Background: Hemodialysis (HD) is a life-saving treatment for patients with end stage renal disease. However, HD patients have markedly increased rates of cardiovascular morbidity and mortality. Previously, a link between the complement system and cardiovascular events (CV-events) has been reported. In HD, systemic complement activation occurs due to blood-to-membrane interaction. We hypothesize that HD-induced complement activation together with inflammation and thrombosis are involved in the development of CV-events in these patients.

Methods: HD patients were followed for the occurrence of CV-events during a maximum follow-up of 45 months. Plasma samples were collected from 55 patients at different time points during one HD session prior to follow-up. Plasma levels of mannose-binding lectin, properdin and C3d/C3 ratios were assessed by ELISA. In addition, levels of von Willebrand factor, TNF-alpha and IL-6/IL-10 ratios were determined.

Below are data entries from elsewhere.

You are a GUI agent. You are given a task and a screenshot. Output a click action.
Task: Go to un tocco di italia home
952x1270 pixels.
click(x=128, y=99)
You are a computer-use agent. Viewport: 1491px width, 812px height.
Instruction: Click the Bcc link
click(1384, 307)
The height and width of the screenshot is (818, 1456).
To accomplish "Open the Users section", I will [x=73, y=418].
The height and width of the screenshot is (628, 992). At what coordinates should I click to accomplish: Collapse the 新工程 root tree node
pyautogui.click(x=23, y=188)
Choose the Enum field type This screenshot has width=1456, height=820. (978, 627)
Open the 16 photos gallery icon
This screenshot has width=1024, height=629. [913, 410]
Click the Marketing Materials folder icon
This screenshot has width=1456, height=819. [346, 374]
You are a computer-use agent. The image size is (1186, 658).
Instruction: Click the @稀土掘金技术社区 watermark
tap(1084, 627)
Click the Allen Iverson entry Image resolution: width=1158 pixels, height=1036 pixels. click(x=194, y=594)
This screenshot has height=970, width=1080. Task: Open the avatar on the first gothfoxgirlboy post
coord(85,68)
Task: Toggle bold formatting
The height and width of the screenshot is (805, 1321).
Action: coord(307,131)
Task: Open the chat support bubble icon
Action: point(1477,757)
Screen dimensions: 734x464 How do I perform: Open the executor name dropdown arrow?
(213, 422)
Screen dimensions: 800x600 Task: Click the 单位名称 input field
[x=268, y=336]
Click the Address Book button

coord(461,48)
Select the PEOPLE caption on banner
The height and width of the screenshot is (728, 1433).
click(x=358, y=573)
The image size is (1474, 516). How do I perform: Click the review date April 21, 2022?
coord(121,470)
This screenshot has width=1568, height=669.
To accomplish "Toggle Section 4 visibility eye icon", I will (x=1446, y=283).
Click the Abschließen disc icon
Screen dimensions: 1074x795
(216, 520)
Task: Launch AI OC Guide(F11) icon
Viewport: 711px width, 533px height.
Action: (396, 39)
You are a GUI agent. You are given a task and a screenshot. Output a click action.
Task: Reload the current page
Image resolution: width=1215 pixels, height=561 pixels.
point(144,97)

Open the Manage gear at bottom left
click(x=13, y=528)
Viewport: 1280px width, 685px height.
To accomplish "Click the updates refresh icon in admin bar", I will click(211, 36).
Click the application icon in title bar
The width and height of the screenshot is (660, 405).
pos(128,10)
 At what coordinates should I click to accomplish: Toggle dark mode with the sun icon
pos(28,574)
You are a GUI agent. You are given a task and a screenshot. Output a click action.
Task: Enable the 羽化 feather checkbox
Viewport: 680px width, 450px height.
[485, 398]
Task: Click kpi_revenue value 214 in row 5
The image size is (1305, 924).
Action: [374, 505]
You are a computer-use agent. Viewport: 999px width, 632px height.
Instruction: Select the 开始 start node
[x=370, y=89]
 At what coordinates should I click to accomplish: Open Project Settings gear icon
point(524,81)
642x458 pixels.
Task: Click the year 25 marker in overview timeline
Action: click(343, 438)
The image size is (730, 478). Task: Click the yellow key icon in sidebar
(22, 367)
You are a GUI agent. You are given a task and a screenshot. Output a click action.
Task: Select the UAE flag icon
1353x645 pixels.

An ex-vivo model of HD was used to assess the effect of complement inhibition.

Results: During median follow-up of 32 months, 17 participants developed CV-events. In the CV-event group, the C3d/C3-ratio sharply increased 30 min after the start of the HD session, while in the event-free group the ratio did not increase. In accordance, HD patients that developed a CV-event also had a sustained higher IL-6/IL-10-ratio during the first 60 min of the HD session, followed by a greater rise in TNF-alpha levels and von Willebrand factor at the end of the session. In the ex-vivo HD model, we found that complement activation contributed to the induction of TNF-alpha levels, IL-6/IL-10-ratio and levels of von Willebrand factor.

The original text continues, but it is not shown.